U-M Dearborn Engineering professor Kas Kasravi has been at the forefront of GenAI use for decades; and since moving his role in development at HP to teaching, he has also transferred the necessity of implementing AI. I had the opportunity to speak with him regarding his application of U-M’s AI tools in the classroom, and I left our meeting with a grasp on the use of these tools far broader than summarizing class projects.
Originally, I sat down with Professor Kasravi to discuss his use of U-M GPT within the strict boundaries of his design prototyping classroom, more specifically, using the tool to help students raise the level of abstraction from syntax to logic. This use case, highlighted by U-M’s CIO, Ravi Pendse, showed how chatbots, like U-M GPT, have the ability to summarize. From a research paper paraphrased in a few bullet points for a “TL;DR” to Kasravi’s use of raising syntax to a logical overview, summarization is a major strength of chatbots. Yet, apart from summarization, it’s evident many teachers, and students alike, are worried that emphasizing the use of GenAI tools will halt independent thinking. But, once I started asking questions regarding this specific use, Professor Kasravi began a much more impactful conversation: how GenAI is actually emphasizing critical thinking skills.
Being aware of how many people look at GenAI tools as a termination of intellect, I was curious about Professor Kasarvi’s perspective. Consequently, I brought up this idea to him. While ensuring no offense to those that think this, he explained this notion is simply a lack of complete comprehension. He went on to explain that AI is all about understanding the process. Any tool can be used incorrectly, and assuming GenAI to be overtaking creativity and thinking is grossly uneducated. To fully emphasize this point, he pulled out a traditional calculator, explaining that far before our time, the calculator was thought of as a threat to education.
Yet, as it obviously integrated its way throughout education, it allowed students to begin solving much more complex problems. As evident in the conversation of GenAI, it is not what skills will be replaced (like the multiplication tables), but rather what can be gained (such as the ability to statistically analyze data). In Professor Kasravi’s words, “There’s no value in memorizing a multiplication table. The question is, what do you accomplish by multiplying?”

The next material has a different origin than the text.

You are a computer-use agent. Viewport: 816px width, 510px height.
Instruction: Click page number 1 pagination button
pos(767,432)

Past his eagerness to explain how these tools should be adopted, he illustrated a major advantage of using them–the ability to quickly access knowledge. The original use case provided proved to be rooted in this same thought process, if students have quicker access to knowledge, more can be readily accomplished. Professor Kasravi connects a Maizey project to each of his classes and offers students the opportunity to use GenAI tools during exam time. He explained that with these tools in mind, his exams are focused on how quickly students can arrive at the answers, as opposed to tedious memorization of syntax (such as where parentheses or commas are placed). Students are then put in a real world situation in which all tools are available to them, but their use must be strategic. Student’s thinking is instead focused on a larger scale, and it is evident in their work that these tools have uprooted the baseline of work. Based on years past, Professor Kasravi spoke on the increase in student performance in terms of problem and development complexity.

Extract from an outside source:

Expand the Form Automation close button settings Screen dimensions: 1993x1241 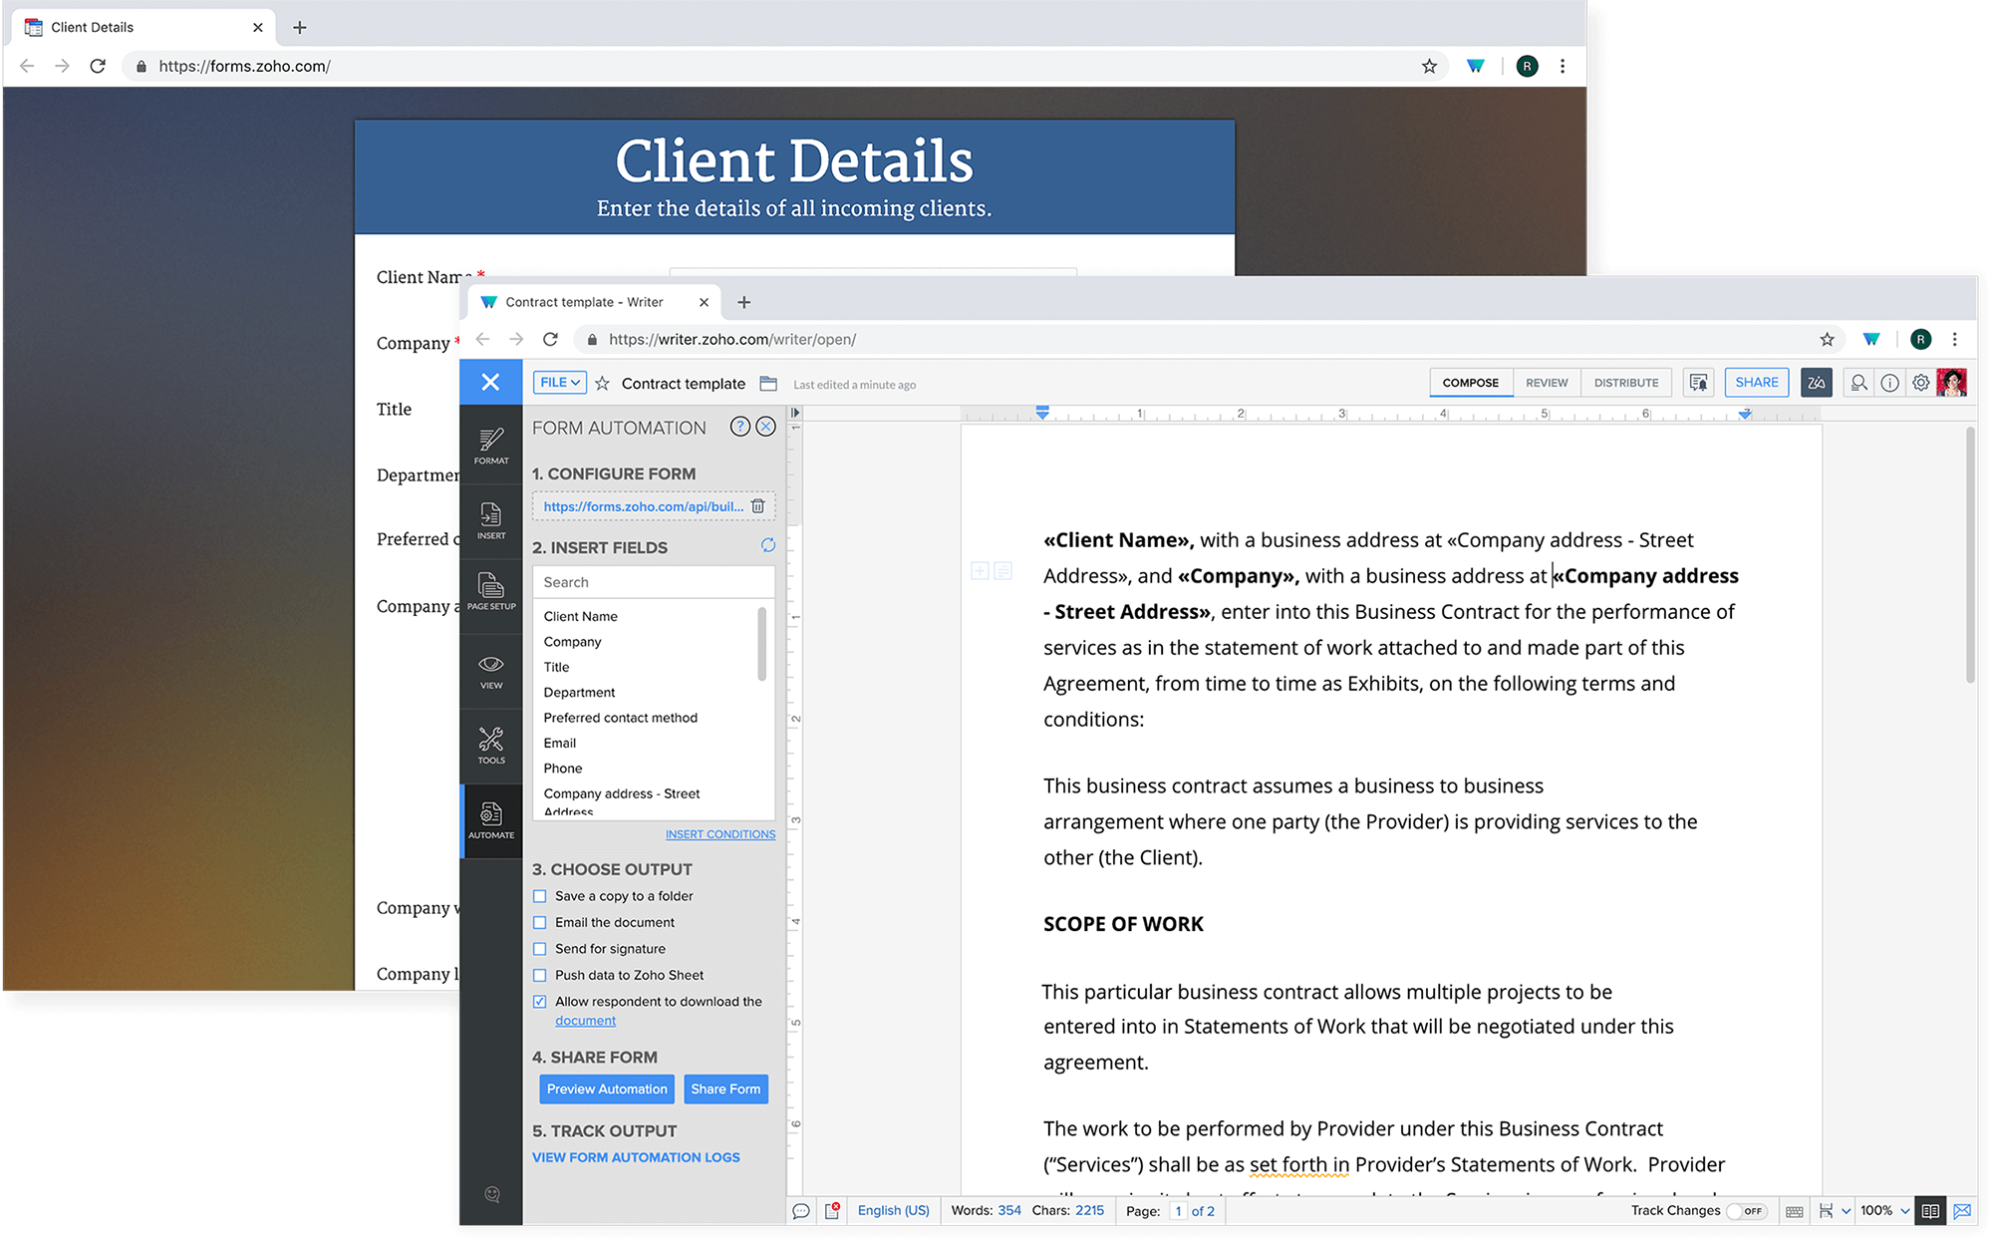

Yet, as with all tools, it is necessary to keep in mind there can be incorrect uses. Prior to implementing U-M GPT into his curriculum, each topic is tested both with his own expert knowledge and a second set of eyes on topics he’s not as well versed in. As expected, classes like engineering economics are not very well suited to GenAI use, given the content is heavily dependent on contextual and qualitative conditions. But, classes like prototype design that rely more on iterative learning and idea generation are a much better fit for GenAI’s competencies.
Based on the developments and applications we’ve seen of GenAI tools in the past few years, they will undoubtedly play an increasing role in education and work as early as today. Thus, understanding how to implement these tools in curriculum and everyday life is essential if we want to be raised to the new heightened level of learning that is supplemented by these tools. And if more convincing is needed, just know, I still don’t know my multiplication tables…even after acing calc II.